|
Obituary:
Craigen Weston Bowen ’75
Reprinted from Harvard University
Art Museums Office of Communications.
Craigen Weston Bowen,
Deputy Director of the Straus Center for Conservation at
Harvard University’s Fogg Art Museum
and an accomplished rock climber and gardener, died at her
home in Lexington, Mass., on March 1, 16 months after being
diagnosed with cancer. She was 54.
She was born Ruth Craigen Weston on November 10, 1953, the
daughter of Frederick W. Weston Jr. and the late Ruth L.
Weston, and spent her childhood in West Long Branch, N.J.,
and Rome, Maine. At Smith College, she double-majored in
Art and Astronomy, with a minor in Physics, and developed
into a talented lithographer. After graduating in 1975, she
began a three-year apprenticeship in the conservation laboratory
at the Fogg under Marjorie B. Cohn, specializing in the conservation
of works of art on paper. She later collaborated with Cohn
on scholarly projects. In 1978, Craigen moved to the Williamstown
Regional Conservation Laboratory at the Sterling and Francine
Clark Art Institute in Williamstown, Mass., where she founded
the paper conservation laboratory. In 1980, she returned
to the Fogg. That same year, she married Mark S. Bowen, whose
family owns a home on the same lake in Maine as hers. Craigen
was the recipient of an Indo-U.S. Sub-commission grant to
travel to Kota, India, in 1987, and made several subsequent
trips there to treat and study the royal collections of H.H.
Maharao Brijraj Singh in the Rao Madho Singh Trust Museum.
In 1994, the Derek Bok Center for Teaching and Learning at
Harvard awarded her the Certificate of Distinction in Teaching.
This month, she was awarded the prestigious Sheldon and Caroline
Keck Award by the American Institute for Conservation, which
recognizes a sustained record of excellence in the education
and training of conservation professionals. At the time of
her death, in addition to her role as Deputy Director of
the laboratory, Craigen held an endowed position as Philip
and Lynn Straus Conservator of Works of Art on Paper at the
Straus Center for Conservation and Technical Studies. The
Craigen W. Bowen Fellowship was established in her honor
in 2007, to fund the further training of young conservation
and curatorial professionals who specialize in works on paper.
Craigen was a well-known and avid rock climber and mountaineer.

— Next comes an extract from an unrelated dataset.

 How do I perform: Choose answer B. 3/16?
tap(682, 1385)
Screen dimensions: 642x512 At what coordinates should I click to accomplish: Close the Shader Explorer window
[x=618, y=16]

During her Harvard apprenticeship, she took the spring rock-climbing
program offered by the Appalachian Mountain Club, cutting
her teeth at small crags around Boston, such as the Quincy
Quarries, Rattlesnake Rocks, and Crow Hill. She became known
for her fierce determination and masterful technique, especially
with her feet. At that time women usually played a secondary
role to men in the ascent of difficult climbs, and there
were few all-women teams. She was among a handful of women
who broke that mold. In Yankee Rock and Ice by Laura
and Guy Waterman, the definitive history of climbing in the
northeast, she and her dear friend Beverly Boynton are cited
for climbing difficult routes “with authority and style.” (These
words might describe Craigen’s approach to all her
endeavors.) Over the course of nearly 30 years, she climbed
extensively in North America and Mexico with a core group
of friends and made lasting connections with many others.
She enjoyed all aspects of the sport: the climbing, the relaxed
days between, sitting in the sun, cooking great meals, sharing “war
stories” with friends, and even the dark nights huddled
in the rain on cold mountaintops or spectacularly high cliffs.

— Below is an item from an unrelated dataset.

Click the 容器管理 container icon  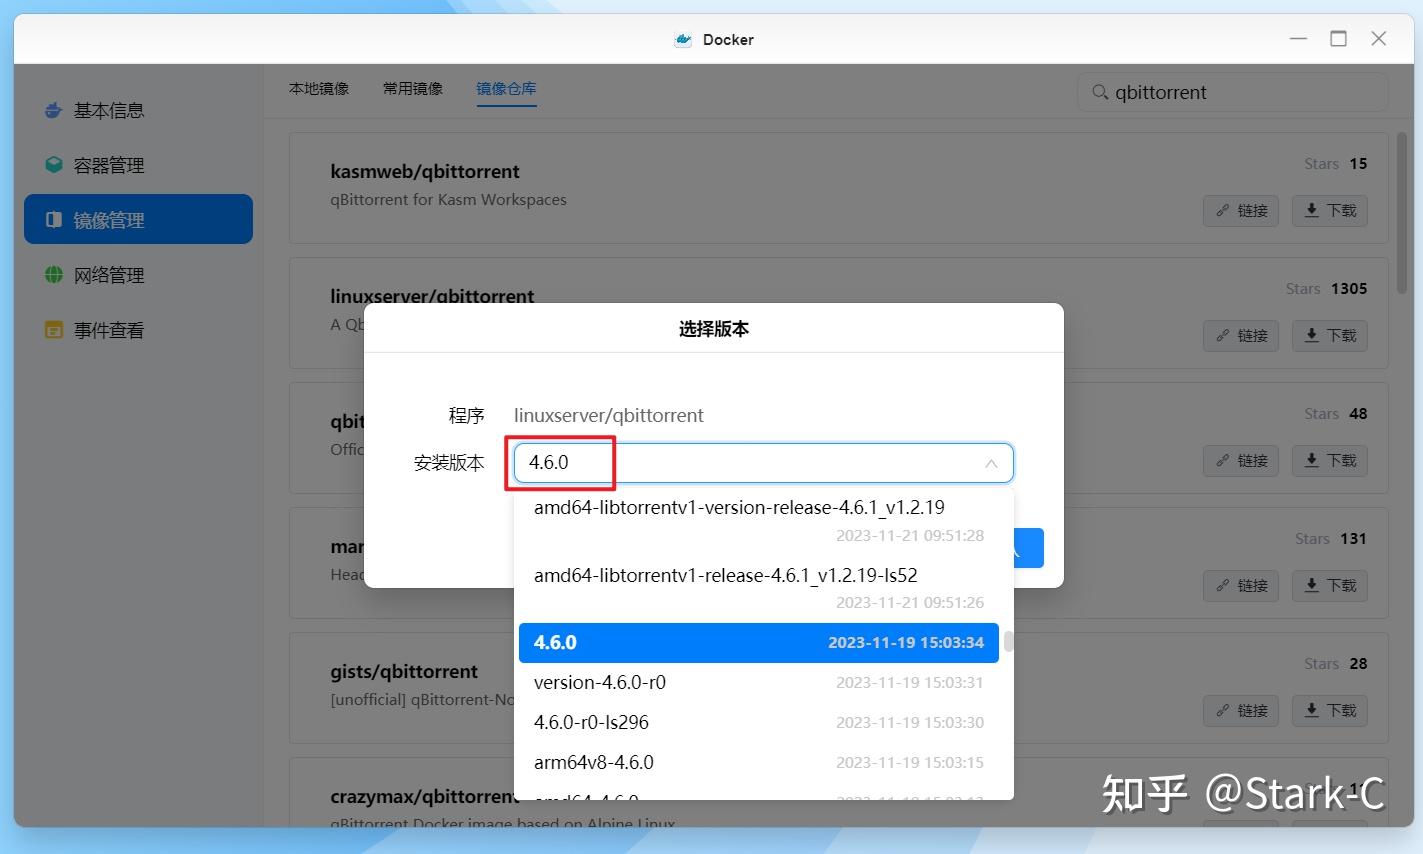point(54,165)
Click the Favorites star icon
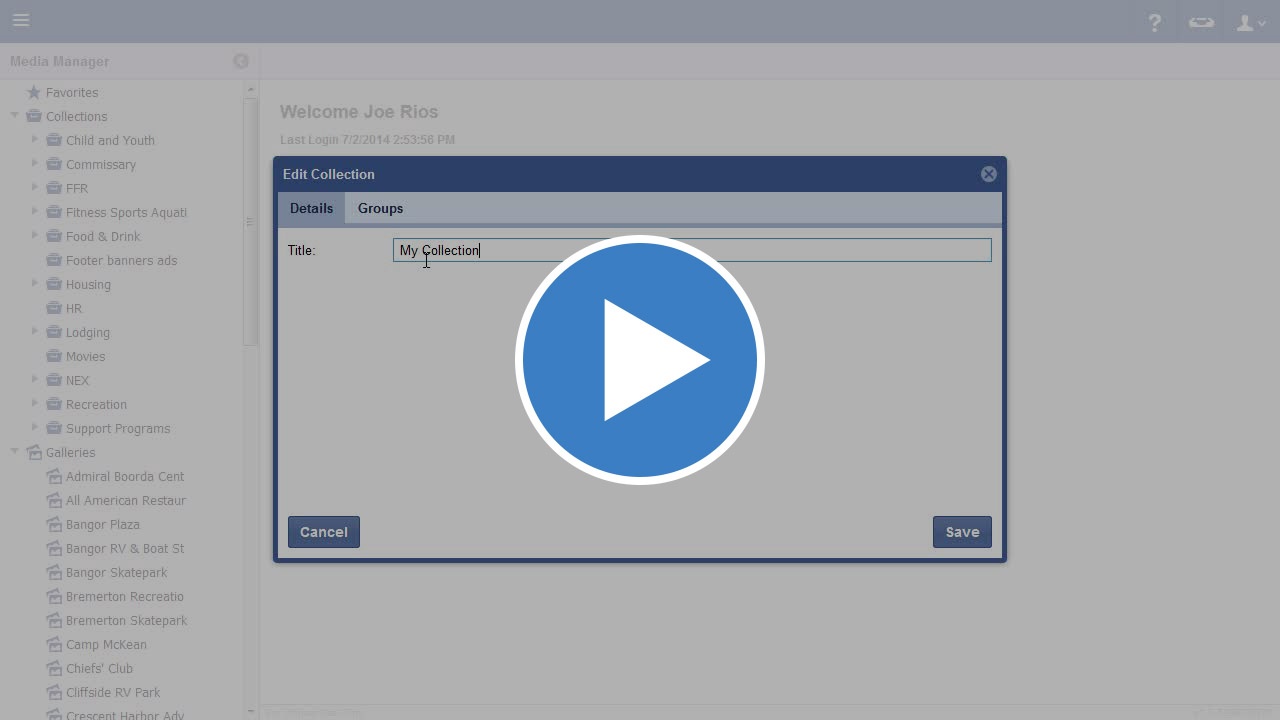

She was most proud of her ascents in the Bugaboo group in
British Columbia, Wyoming’s Wind River Range, and,
shortly before her 40th birthday, the multi-day, 3,000-foot
Salathe Wall, on Yosemite Valley’s El Capitan, which
has been called the most beautiful climb in the world.
Among her many interests and talents, Craigen was an imaginative
cook, expert skier and waterskier, prolific knitter, and
implacable organizer and taskmaster. She took great pleasure
in gardening, reading, and, later in life, learning to play
the piano. Her children, nieces, and nephews fondly remember
many summers in Maine under her tutelage, hauling brush,
moving rocks (some more than once), having the climbers up
for weekends, laughing, and playing cards.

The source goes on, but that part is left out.